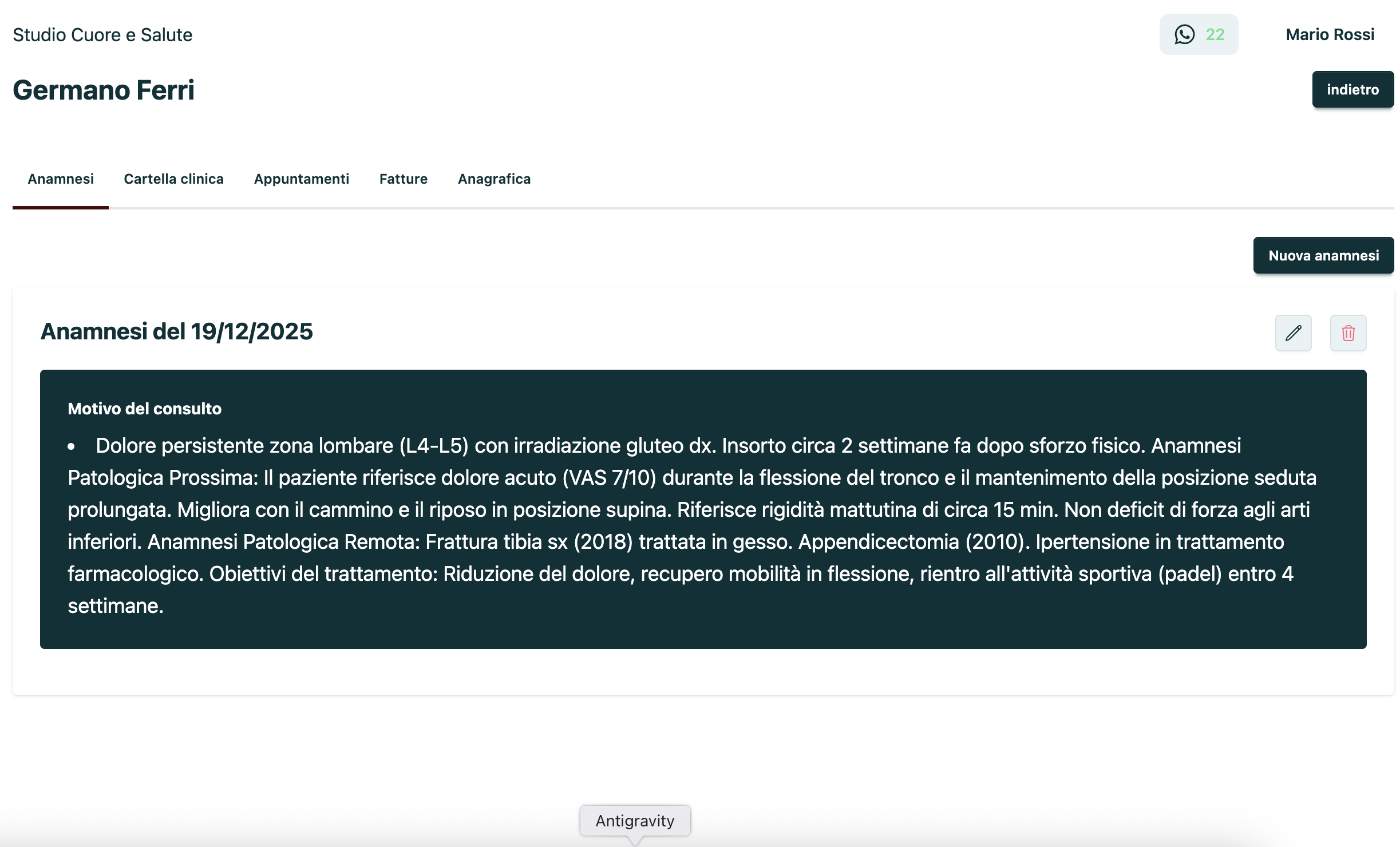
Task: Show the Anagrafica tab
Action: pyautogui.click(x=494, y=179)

--

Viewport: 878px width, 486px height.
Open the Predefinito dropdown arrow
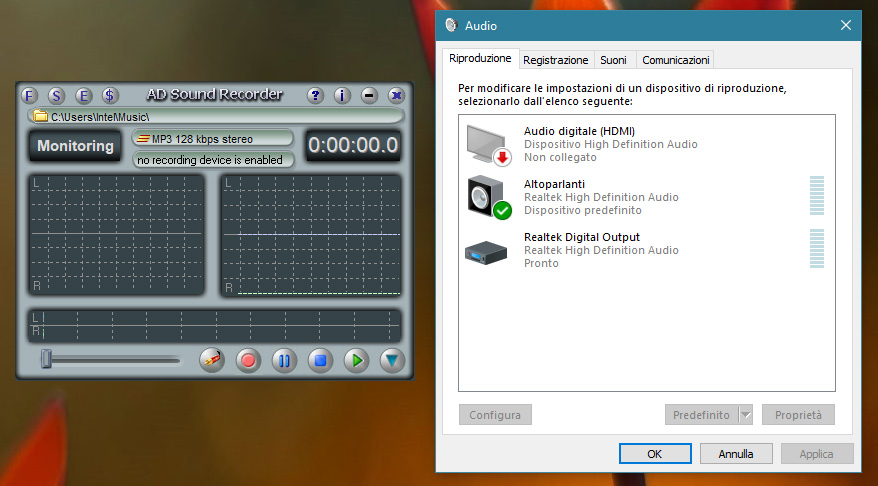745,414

--

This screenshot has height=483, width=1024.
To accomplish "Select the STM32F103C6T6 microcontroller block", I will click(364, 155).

--

▶ Problem
Count the lines in the data above that contain the string "click", and reply with the number alone.

▶ Response below
2